Design a Payment System

A payment system handles the movement of money between parties in e-commerce transactions. It processes pay-in flows (receiving money from customers) and pay-out flows (sending money to sellers/merchants).


Table of Contents

  1. Requirements
  2. Back of the Envelope Estimation
  3. High-Level Design
  4. API Design
  5. Database Design
  6. Payment Flow
  7. PSP Integration
  8. Deep Dive
  9. Handling Failures
  10. Reconciliation
  11. Security Considerations
  12. Key Takeaways
  13. Interview Tips

Requirements

Functional Requirements

  • Pay-in flow: Receive money from customers on behalf of sellers
  • Pay-out flow: Send money to sellers worldwide
  • Payment tracking: Track payment status through lifecycle
  • Multiple payment methods: Support cards, bank transfers, digital wallets
  • Multi-currency support: Handle international transactions

Non-Functional Requirements

Requirement Description
Reliability Handle failed payments gracefully with retry mechanisms
Consistency Ensure exactly-once payment processing (no duplicate charges)
Fault tolerance System continues operating during partial failures
Reconciliation Internal records must match external PSP records
Security PCI DSS compliance for handling card data
Auditability Complete audit trail for all transactions

Extended Requirements

  • Fraud detection and prevention
  • Anti-money laundering (AML) compliance
  • Real-time analytics and reporting
  • Refund processing
  • Dispute management

Back of the Envelope Estimation

Traffic Estimates

Assume an e-commerce platform with moderate scale:

Daily transactions: 1 million
Transactions per second: 1M / 86,400 = ~12 TPS (average)
Peak TPS: ~100 TPS (10x average during sales)
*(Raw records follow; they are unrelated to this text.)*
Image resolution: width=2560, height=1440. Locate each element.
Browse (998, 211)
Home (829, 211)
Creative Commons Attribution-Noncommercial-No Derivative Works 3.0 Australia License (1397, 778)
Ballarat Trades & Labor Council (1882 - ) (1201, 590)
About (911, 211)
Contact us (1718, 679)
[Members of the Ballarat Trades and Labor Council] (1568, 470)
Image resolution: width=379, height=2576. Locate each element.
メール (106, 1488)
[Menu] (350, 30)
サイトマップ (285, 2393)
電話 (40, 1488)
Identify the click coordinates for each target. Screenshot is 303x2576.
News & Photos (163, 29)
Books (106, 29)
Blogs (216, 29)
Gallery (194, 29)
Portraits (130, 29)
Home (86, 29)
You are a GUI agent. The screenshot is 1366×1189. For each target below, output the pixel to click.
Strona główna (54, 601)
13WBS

Note: Payment systems prioritize correctness over throughput. Unlike social media feeds, even 10 TPS requires extreme reliability.

Storage Estimates

Transaction record size: ~1 KB
Daily transactions: 1 million
Daily storage: 1M × 1KB = 1 GB/day

Ledger entries (double-entry): 2 GB/day
Annual storage: ~1 TB/year

Keep 7 years for compliance: ~7 TB

Summary

Metric Value
Average TPS ~12
Peak TPS ~100
Daily transactions 1 million
Annual storage ~1 TB

High-Level Design

System Architecture

flowchart TB
    subgraph Clients["Client Applications (Web, Mobile, Point of Sale)"]
    end

    Clients --> LB["Load Balancer"]

    subgraph PaymentService["Payment Service"]
        RC["Risk Checker (AML/Fraud)"]
        PR["Payment Router"]
        SM["Status Manager"]
    end

    LB --> PaymentService

    PaymentService --> PE["Payment Executor (PSP Integration)"]
    PaymentService --> Ledger["Ledger (Double-entry)"]
    PaymentService --> Wallet["Wallet (Account Balance)"]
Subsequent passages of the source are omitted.